» YOUR GOAL
Continue the article on the dropped-call rate from the point where it stops.

» PASSAGE TO READ
= Beginning of Section =

= Dropped-call rate =

Metric in telecommunications

In telecommunications, the dropped-call rate (DCR) is the fraction of the telephone calls which, due to technical reasons, were cut off before the speaking parties had finished their conversational tone and before one of them had hung up (dropped calls). This fraction is usually measured as a percentage of all calls.

A call attempt invokes a call setup procedure, which, if successful, results in a connected call. A connected call may be terminated (disconnected) due to a technical reason before the parties making the call would wish to do so (in ordinary phone calls this would mean before either of the parties has hung up). Such calls are classified as dropped calls. In many practical cases this definition needs to be further expanded with a number of detailed specifications describing which calls exactly are counted as dropped, at what stage of the call setup procedure a call is counted as connected, etc. In modern telecommunication systems, such as cellular networks, the call setup procedure may be very complex and the point at which a call is considered successfully connected may be defined in a number of ways, thus influencing the way the dropped-call rate is calculated.

= End of Section =

» DATA PROVIDED
= Beginning of Section =

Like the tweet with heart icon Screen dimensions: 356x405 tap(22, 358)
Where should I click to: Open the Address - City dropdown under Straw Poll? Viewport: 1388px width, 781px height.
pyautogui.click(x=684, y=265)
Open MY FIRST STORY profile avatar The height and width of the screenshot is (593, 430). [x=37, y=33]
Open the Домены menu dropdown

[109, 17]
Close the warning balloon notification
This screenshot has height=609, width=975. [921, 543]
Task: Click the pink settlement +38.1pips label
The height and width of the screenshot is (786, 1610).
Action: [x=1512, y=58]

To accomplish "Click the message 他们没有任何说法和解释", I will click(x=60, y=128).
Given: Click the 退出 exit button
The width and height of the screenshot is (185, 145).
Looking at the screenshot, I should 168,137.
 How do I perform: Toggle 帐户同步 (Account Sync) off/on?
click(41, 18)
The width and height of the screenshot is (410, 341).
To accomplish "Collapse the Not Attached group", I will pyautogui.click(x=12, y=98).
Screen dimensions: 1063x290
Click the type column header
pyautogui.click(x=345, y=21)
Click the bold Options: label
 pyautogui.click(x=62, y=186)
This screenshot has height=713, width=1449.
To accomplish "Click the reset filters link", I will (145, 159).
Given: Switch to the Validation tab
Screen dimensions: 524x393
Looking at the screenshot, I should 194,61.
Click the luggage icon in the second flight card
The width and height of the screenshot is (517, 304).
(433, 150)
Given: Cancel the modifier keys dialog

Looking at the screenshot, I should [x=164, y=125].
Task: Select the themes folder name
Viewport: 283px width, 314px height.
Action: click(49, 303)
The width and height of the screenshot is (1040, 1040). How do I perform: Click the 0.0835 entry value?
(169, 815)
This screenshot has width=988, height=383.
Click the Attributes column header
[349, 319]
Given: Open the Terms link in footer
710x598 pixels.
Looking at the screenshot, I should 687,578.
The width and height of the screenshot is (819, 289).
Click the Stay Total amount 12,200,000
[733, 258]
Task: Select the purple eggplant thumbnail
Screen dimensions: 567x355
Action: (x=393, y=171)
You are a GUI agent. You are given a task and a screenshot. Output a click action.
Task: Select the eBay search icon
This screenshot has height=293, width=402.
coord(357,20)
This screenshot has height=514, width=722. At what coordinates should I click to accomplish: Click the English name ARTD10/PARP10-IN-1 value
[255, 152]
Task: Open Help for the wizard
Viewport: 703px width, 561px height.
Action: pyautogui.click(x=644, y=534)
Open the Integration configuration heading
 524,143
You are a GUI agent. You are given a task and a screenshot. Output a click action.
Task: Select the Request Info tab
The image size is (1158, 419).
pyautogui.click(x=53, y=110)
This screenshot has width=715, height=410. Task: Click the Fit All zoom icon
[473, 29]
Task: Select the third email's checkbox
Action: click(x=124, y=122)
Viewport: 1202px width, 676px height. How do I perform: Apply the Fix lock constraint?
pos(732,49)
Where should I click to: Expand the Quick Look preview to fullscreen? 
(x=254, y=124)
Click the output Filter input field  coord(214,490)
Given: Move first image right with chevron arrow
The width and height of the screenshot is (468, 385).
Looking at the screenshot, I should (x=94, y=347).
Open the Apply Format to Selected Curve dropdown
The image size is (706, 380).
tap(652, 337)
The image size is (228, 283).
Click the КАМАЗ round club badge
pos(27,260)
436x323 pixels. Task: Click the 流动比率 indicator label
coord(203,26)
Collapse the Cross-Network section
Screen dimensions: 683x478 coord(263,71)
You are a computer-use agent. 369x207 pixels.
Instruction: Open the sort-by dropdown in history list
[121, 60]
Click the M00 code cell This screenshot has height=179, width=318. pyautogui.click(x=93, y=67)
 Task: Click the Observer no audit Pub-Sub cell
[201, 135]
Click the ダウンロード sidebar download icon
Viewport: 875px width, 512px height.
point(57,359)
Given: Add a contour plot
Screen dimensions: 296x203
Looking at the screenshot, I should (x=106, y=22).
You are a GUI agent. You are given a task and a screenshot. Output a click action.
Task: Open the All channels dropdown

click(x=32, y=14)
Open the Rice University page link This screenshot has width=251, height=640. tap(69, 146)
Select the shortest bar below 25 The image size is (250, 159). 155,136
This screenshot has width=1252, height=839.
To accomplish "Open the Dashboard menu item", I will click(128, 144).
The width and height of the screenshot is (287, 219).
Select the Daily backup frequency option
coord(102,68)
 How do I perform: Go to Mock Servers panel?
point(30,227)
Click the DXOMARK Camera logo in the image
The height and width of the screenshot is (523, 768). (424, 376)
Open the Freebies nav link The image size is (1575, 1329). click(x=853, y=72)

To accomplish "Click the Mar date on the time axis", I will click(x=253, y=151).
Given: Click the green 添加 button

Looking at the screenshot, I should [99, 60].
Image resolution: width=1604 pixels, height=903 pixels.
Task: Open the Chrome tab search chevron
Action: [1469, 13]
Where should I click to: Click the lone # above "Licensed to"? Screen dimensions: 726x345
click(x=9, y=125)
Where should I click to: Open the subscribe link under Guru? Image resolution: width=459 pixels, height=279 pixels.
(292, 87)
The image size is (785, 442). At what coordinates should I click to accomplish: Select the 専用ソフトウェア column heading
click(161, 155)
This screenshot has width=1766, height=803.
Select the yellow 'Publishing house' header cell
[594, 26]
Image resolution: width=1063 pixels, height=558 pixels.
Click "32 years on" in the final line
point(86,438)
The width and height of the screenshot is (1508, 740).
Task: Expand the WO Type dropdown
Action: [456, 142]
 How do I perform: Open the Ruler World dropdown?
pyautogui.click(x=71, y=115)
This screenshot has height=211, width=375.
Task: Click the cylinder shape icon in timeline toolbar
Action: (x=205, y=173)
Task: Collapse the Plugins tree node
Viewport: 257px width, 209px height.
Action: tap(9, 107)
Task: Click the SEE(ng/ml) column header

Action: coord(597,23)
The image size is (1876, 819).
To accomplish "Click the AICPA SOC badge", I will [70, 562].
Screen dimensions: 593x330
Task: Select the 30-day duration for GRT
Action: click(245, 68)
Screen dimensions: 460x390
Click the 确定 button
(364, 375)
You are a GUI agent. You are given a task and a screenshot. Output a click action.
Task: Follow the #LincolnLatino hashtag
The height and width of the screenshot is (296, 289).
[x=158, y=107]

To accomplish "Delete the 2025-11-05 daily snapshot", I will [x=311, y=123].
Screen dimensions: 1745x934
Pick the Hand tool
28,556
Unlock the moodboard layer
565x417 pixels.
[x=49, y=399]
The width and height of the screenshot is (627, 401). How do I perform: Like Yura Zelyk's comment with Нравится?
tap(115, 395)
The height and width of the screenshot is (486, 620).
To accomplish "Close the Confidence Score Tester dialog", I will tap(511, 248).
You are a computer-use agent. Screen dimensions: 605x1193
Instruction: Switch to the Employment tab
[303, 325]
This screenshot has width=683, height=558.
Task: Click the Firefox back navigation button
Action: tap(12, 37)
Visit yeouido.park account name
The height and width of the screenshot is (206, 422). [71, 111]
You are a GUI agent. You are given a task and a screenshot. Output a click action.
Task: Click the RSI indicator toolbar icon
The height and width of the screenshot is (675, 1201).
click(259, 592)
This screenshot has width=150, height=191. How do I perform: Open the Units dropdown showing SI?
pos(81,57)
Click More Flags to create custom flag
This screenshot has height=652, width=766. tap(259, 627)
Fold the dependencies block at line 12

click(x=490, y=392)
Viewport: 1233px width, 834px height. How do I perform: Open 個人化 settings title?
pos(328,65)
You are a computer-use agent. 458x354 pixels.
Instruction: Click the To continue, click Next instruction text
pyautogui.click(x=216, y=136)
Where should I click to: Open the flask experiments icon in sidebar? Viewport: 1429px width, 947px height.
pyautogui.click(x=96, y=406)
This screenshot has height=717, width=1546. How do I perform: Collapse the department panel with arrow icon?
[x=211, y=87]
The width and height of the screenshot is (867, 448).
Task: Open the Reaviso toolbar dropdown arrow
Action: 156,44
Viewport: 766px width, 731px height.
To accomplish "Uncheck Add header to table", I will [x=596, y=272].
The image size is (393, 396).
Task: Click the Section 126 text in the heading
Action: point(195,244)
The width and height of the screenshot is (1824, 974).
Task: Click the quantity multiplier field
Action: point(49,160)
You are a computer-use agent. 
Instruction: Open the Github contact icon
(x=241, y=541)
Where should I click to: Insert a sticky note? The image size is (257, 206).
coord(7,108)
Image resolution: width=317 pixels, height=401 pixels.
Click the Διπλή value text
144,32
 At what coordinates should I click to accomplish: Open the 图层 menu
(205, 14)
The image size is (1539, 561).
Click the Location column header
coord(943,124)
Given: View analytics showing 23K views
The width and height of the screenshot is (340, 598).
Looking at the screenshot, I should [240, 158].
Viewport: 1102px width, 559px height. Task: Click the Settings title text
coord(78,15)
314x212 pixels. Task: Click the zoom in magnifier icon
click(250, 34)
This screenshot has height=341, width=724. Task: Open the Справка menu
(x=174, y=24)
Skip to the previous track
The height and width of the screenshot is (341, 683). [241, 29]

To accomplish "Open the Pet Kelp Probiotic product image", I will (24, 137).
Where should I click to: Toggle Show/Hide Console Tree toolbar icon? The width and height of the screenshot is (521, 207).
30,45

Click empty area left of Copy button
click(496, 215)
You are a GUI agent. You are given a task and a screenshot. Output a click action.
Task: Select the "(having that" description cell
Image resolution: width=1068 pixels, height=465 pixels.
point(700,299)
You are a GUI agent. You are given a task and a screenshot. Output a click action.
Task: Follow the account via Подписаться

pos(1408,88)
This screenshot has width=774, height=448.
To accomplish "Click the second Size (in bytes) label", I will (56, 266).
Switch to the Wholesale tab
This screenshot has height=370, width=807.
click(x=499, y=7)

= End of Section =

» WRITTEN REPLY
The dropped-call rate in conventional (land-line) networks is extremely low: significantly less than 0.01%. In mobile communication systems using radio channels the dropped-call rate is higher and may range for commercial networks between 0.1% and a few percent. The main reasons for dropped calls in mobile networks are lack of radio coverage (either in the downlink or the uplink), radio interference between different subscribers, imperfections in the functioning of the network (such as failed handover or cell-reselection attempts), overload of the different elements of the network (such as cells), etc.

The dropped-call rate is one of the key performance indicators (KPI) used by the network operators to assess the performance of their networks. It is assumed to have direct influence on the customer satisfaction with the service provided by the network and its operator. The dropped-call rate is usually included, together with other technical parameters of the network, in a key performance indicator known as call retainability.

Telecommunication network operators aim at reducing the call dropped rate as much as practical and affordable. In mobile networks this is achieved by improving radio coverage, expanding the capacity of the network and optimising the performance of its elements, all of which may require considerable effort and significant investments on the part of the mobile network operator.

== Indian dropped call compensation case ==
The Telecom Regulatory Authority of India (TRAI) has announced a compensation of Re.1 for every call up to a maximum of three calls everyday effect from January 1, 2016.

This decision was challenged by telecoms, which lost their case in the Delhi High Court.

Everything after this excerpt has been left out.